EXERCISE OBJECTIVE: Restate exactly the lines of the entries below, beginning with the first and ending with the line that holds "Task: Open Advanced settings button". Pictures are not copied.

PROVIDED DATA:
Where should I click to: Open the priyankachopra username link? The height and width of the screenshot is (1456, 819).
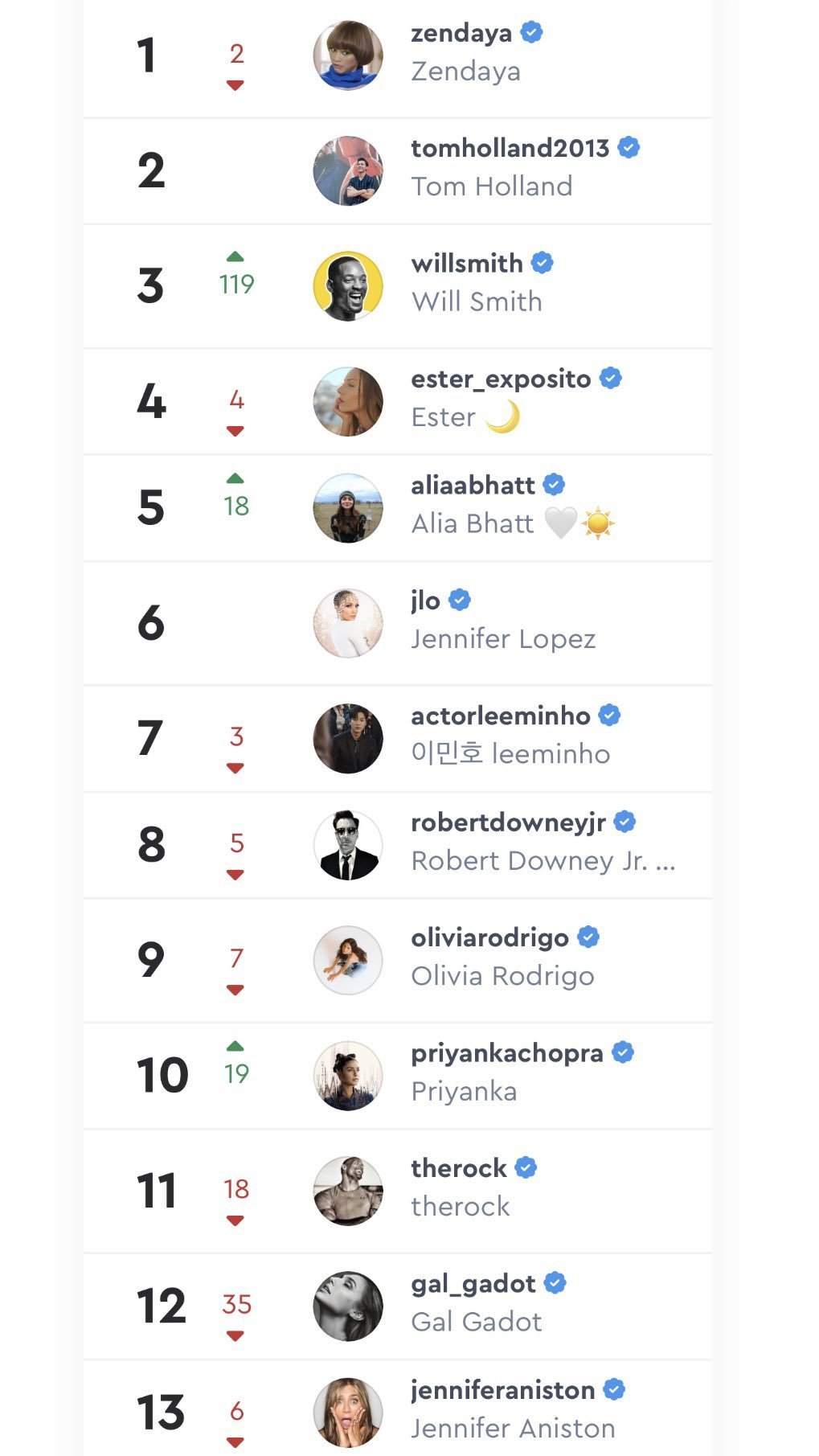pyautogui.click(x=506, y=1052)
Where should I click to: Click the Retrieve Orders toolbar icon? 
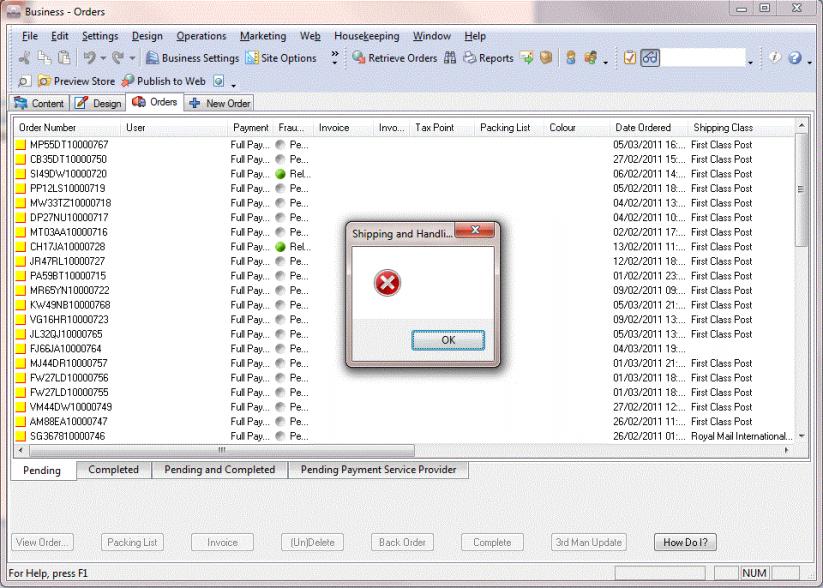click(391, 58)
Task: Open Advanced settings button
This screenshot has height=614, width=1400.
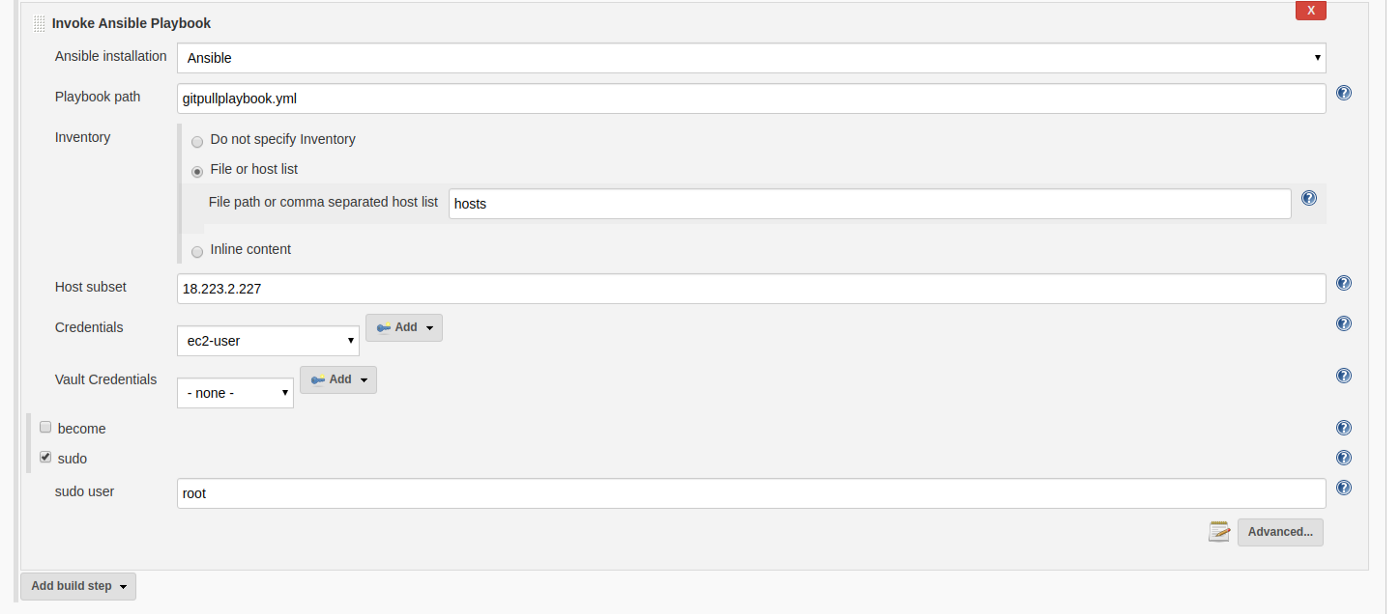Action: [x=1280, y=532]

SOLUTION BELOW:
Where should I click to: Open the priyankachopra username link? The height and width of the screenshot is (1456, 819).
pyautogui.click(x=506, y=1052)
Where should I click to: Click the Retrieve Orders toolbar icon? 
click(391, 58)
Task: Open Advanced settings button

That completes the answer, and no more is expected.